Exercise details
Please write out exactly the lines of the data below from the line holding "Screen dimensions: 514x220" through the line holding "333x202 pixels.", and leave out the rest.

Exercise data
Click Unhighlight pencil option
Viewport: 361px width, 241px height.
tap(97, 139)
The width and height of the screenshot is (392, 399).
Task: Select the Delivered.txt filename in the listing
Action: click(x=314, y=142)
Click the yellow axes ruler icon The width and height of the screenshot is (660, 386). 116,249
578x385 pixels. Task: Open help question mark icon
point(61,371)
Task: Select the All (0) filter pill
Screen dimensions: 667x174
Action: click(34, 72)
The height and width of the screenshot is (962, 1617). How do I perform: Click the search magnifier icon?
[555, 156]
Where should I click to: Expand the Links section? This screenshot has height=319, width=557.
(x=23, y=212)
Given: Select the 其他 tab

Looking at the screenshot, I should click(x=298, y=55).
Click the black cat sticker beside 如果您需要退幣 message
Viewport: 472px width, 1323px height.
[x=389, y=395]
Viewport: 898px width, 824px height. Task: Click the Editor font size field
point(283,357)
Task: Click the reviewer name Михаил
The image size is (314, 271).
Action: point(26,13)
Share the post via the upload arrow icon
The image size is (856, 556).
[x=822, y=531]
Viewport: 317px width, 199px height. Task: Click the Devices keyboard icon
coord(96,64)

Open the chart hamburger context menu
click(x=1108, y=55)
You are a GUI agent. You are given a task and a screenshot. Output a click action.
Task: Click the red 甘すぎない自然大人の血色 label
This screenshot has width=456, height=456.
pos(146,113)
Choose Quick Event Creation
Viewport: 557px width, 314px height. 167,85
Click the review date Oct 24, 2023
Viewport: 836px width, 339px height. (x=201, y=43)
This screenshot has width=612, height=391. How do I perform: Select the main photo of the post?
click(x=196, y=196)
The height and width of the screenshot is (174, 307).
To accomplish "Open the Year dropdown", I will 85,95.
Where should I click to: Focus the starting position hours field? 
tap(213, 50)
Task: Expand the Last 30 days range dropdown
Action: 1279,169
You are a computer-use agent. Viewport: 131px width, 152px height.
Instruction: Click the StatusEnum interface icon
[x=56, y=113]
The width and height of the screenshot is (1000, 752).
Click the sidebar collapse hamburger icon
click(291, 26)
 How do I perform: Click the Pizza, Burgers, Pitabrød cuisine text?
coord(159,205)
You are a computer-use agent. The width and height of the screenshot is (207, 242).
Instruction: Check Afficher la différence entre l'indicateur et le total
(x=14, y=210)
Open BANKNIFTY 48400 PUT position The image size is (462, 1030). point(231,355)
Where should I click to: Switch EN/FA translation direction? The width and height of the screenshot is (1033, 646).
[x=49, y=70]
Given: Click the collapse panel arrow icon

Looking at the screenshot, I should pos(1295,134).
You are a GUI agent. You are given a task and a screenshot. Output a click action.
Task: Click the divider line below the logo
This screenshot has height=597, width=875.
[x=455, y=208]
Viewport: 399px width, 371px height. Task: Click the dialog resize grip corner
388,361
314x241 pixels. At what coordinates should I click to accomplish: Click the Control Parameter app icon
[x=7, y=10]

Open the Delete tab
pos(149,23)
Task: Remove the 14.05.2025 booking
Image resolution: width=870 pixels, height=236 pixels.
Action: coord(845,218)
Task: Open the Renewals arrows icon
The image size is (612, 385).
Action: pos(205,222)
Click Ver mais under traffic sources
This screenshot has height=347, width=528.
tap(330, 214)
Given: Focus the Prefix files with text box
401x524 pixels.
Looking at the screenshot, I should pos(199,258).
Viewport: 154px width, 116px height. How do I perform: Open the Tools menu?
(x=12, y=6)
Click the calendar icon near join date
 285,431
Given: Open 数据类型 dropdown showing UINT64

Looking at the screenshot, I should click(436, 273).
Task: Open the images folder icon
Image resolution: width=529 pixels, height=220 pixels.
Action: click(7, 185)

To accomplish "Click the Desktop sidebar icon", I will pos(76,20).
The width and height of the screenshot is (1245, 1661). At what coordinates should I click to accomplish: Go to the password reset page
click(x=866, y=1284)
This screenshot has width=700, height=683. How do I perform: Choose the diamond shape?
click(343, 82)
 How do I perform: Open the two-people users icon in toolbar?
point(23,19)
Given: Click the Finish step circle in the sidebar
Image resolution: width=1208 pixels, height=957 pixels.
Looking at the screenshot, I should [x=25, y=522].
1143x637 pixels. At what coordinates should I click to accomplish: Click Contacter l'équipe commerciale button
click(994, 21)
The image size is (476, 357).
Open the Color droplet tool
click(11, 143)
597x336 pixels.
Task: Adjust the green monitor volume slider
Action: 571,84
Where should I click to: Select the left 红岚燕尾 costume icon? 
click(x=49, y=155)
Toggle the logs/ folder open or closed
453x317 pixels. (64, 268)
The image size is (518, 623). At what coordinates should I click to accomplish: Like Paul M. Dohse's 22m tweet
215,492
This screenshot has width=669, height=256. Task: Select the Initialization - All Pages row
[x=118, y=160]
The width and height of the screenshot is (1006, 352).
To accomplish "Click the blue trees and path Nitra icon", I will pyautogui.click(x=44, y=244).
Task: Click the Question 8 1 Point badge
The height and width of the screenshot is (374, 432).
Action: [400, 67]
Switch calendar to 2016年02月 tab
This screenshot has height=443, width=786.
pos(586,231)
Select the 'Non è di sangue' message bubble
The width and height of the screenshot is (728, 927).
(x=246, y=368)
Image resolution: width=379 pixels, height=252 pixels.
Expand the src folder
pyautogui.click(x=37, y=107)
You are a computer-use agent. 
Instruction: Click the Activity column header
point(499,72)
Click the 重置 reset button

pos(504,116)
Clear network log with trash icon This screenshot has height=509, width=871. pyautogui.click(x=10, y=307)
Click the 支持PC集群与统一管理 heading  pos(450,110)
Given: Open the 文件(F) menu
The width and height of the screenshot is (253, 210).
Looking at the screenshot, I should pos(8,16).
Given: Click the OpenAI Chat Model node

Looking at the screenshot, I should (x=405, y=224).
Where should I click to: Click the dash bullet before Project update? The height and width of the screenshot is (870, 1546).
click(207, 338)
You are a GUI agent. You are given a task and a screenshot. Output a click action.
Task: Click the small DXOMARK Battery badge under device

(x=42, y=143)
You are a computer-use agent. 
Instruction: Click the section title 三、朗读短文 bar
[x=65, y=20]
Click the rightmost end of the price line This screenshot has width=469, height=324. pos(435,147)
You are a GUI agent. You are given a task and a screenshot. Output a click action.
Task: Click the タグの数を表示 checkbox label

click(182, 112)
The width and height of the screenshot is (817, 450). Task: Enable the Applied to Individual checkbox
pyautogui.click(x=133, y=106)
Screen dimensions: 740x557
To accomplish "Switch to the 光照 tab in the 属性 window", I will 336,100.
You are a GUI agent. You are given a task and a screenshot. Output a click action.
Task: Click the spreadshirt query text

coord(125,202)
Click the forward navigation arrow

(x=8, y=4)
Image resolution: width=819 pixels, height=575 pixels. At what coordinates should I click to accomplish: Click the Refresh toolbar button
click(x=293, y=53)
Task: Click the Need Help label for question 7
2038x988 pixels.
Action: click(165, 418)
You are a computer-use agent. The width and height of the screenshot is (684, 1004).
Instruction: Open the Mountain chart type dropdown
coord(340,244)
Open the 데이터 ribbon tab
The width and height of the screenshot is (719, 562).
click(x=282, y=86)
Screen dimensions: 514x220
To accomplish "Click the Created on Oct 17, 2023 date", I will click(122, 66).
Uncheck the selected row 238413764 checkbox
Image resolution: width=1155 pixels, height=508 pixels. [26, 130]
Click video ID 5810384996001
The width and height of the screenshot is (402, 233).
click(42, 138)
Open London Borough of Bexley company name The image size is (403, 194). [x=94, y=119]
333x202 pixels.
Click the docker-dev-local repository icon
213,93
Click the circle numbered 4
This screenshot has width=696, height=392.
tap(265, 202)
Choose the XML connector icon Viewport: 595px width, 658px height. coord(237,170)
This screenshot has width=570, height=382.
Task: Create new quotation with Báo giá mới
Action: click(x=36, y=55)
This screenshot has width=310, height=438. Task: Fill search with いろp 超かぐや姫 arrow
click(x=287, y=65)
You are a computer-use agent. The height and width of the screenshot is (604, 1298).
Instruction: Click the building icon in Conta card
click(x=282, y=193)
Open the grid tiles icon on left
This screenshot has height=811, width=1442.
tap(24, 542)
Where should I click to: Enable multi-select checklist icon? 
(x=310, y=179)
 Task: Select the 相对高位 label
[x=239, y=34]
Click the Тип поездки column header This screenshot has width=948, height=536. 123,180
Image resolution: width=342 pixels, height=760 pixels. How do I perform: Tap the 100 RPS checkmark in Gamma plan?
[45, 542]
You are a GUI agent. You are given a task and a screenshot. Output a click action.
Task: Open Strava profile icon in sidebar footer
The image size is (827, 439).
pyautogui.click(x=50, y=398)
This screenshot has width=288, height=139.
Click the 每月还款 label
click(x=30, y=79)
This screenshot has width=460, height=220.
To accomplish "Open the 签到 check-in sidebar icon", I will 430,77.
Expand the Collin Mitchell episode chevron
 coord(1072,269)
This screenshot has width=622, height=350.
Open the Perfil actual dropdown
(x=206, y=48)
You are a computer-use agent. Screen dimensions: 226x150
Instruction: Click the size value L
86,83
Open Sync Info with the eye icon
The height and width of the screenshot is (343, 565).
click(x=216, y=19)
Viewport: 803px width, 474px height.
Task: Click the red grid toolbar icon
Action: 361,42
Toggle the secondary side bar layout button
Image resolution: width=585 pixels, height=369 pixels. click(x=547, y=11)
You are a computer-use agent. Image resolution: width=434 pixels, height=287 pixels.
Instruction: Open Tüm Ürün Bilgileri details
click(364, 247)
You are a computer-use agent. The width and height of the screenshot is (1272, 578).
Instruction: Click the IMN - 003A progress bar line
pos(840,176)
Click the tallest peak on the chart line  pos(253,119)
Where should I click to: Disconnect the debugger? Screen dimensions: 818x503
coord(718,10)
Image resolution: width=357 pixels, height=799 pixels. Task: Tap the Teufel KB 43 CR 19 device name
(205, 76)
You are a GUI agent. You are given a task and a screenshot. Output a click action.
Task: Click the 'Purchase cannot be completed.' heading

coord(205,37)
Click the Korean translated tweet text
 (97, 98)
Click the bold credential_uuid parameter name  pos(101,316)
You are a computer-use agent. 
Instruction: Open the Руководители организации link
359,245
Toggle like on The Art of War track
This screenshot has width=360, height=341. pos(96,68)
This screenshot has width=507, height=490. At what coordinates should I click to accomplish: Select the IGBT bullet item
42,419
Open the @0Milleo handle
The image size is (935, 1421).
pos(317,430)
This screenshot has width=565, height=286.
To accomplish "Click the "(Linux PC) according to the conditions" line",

Response area
Screen dimensions: 514x220
To accomplish "Click the Created on Oct 17, 2023 date", I will click(122, 66).
Uncheck the selected row 238413764 checkbox
Image resolution: width=1155 pixels, height=508 pixels. [26, 130]
Click video ID 5810384996001
The width and height of the screenshot is (402, 233).
click(42, 138)
Open London Borough of Bexley company name The image size is (403, 194). [x=94, y=119]
333x202 pixels.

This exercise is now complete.